El médico jefe de Trump, Jones, y el capitán Sean Barbabella intentaron controlar los daños en las imágenes avanzadas ordenadas como parte del examen físico del presidente.
La ‘MRI’, como se describió originalmente, planteó más dudas sobre el estado de salud del hombre de 79 años.
Señalando a Barbabella y Jones, Trump dijo: “Esto es lo peor que he hecho en mi vida y los culpo”.
Trump dijo que le hicieron la prueba porque la máquina estaba allí, así que me senté junto a ella.
El presidente Donald Trump aparece en la foto saliendo del Foro Económico Mundial en Davos, Suiza, la semana pasada.
“No hubo evidencia de estrechamiento de los vasos sanguíneos”, afirma Barbabella. “Y ninguna anomalía del corazón.”

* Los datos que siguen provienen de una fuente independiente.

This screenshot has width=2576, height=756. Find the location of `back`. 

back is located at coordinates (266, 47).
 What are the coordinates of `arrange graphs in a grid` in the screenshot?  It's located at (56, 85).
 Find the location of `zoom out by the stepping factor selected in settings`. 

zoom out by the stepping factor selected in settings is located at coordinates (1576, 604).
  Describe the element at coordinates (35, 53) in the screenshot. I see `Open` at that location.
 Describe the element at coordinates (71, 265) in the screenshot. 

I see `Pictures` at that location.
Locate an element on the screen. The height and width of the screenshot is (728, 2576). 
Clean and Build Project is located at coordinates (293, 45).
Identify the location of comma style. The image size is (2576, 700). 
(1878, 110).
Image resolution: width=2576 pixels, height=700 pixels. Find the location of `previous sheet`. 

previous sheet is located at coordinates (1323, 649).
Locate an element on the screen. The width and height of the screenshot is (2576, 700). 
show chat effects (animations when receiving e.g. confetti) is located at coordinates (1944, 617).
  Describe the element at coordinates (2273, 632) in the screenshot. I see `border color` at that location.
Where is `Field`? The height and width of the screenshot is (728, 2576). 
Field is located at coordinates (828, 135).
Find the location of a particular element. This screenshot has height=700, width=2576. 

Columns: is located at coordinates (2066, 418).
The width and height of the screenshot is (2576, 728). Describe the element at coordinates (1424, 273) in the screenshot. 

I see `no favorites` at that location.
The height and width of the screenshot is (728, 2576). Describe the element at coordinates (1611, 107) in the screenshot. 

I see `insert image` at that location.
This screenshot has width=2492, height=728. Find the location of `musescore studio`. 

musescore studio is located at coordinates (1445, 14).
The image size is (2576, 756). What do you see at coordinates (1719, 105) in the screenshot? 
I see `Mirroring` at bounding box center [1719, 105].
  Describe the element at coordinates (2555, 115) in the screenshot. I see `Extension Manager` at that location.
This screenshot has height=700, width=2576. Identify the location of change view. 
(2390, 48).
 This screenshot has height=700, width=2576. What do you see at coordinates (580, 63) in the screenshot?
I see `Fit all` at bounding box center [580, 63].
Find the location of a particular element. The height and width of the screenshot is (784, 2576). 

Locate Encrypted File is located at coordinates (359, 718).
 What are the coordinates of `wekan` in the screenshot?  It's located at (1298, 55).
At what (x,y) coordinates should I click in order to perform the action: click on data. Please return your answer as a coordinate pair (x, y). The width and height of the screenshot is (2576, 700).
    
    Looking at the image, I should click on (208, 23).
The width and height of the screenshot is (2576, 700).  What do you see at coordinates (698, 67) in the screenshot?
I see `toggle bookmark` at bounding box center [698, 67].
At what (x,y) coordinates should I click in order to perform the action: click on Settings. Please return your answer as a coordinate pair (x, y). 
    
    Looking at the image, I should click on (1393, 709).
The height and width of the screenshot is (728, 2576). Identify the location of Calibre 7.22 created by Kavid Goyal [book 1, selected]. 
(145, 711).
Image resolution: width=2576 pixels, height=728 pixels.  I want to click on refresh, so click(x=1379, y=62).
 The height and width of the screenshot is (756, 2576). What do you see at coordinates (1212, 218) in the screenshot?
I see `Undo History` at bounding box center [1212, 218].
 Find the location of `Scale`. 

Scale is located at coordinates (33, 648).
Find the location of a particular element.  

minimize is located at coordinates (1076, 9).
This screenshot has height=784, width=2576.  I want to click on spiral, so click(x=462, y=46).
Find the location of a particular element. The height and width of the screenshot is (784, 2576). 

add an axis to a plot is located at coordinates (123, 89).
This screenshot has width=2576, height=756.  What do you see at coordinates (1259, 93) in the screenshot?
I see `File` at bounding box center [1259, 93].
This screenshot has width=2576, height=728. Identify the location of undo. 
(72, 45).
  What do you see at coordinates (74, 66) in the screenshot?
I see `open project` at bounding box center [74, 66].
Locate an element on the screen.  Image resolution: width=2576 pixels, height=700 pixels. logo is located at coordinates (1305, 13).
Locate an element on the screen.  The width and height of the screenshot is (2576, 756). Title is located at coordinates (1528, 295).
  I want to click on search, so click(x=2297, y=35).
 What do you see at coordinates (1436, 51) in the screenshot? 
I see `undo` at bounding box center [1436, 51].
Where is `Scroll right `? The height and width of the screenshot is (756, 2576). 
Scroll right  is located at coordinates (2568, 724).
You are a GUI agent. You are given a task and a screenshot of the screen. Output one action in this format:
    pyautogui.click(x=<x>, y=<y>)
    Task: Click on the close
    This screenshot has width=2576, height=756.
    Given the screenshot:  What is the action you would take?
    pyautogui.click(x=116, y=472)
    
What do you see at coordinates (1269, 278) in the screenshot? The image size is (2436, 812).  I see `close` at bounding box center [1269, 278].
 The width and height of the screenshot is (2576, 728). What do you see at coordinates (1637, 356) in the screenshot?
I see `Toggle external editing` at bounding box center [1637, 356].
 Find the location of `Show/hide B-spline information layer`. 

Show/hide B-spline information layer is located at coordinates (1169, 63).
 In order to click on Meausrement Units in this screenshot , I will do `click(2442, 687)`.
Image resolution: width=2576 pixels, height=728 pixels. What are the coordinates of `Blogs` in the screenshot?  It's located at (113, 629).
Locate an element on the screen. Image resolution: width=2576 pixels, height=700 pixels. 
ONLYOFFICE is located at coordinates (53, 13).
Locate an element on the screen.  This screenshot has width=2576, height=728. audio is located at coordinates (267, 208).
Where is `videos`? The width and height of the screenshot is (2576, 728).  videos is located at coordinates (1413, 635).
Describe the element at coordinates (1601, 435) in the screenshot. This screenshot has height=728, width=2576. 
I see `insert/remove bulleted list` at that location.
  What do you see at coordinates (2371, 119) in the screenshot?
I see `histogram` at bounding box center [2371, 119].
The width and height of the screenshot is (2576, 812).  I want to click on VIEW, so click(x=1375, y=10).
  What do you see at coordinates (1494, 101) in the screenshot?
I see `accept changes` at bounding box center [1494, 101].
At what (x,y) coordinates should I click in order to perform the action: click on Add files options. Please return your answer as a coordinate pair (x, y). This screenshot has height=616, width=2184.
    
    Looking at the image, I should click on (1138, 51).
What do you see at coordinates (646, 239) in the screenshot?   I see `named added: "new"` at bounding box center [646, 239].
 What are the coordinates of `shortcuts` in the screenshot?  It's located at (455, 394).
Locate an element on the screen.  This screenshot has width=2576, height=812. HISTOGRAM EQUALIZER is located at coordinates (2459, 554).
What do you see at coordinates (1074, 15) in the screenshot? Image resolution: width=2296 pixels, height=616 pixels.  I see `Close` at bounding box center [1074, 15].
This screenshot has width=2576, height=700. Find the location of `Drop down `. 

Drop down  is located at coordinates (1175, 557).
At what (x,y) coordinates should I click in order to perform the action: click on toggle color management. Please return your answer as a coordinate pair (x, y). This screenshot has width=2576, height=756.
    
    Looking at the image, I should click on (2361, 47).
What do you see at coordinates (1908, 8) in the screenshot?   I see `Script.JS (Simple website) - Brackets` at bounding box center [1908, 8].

Jones demostró que las imágenes eran “rutinarias”.
‘La historia debería ser sobre el hecho de que los resultados son, eh, perfectos. No presentaron ningún problema”, añadió Jones, añadiendo “resultados fantásticos” con Barbabella.
Trump lo aprobó.
‘Amo a estos dos chicos; Son fantásticos”, dijo el presidente a Terris. Pero no los conozco. Son los médicos de la Casa Blanca.
Pero Leavitt sabía algo sobre la historia de Jones: un periodista le preguntó anteriormente si había trabajado anteriormente para el presidente demócrata Barack Obama.
Él tiene.
Terris Jones preguntó qué líder es más saludable: Trump, de 79 años, u Obama, de 55 años.
“Presidente Trump”, respondió Jones.
Escríbalo”, le dijo Trump al escritor de la revista.